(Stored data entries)
——————

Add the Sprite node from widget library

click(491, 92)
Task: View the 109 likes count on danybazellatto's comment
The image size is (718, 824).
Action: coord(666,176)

——————

**WHAT IS NEEDED:** Please give all the lines above again, exactly as they read.

**RESPONSE TO THIS EXERCISE:**
Add the Sprite node from widget library

click(491, 92)
Task: View the 109 likes count on danybazellatto's comment
The image size is (718, 824).
Action: coord(666,176)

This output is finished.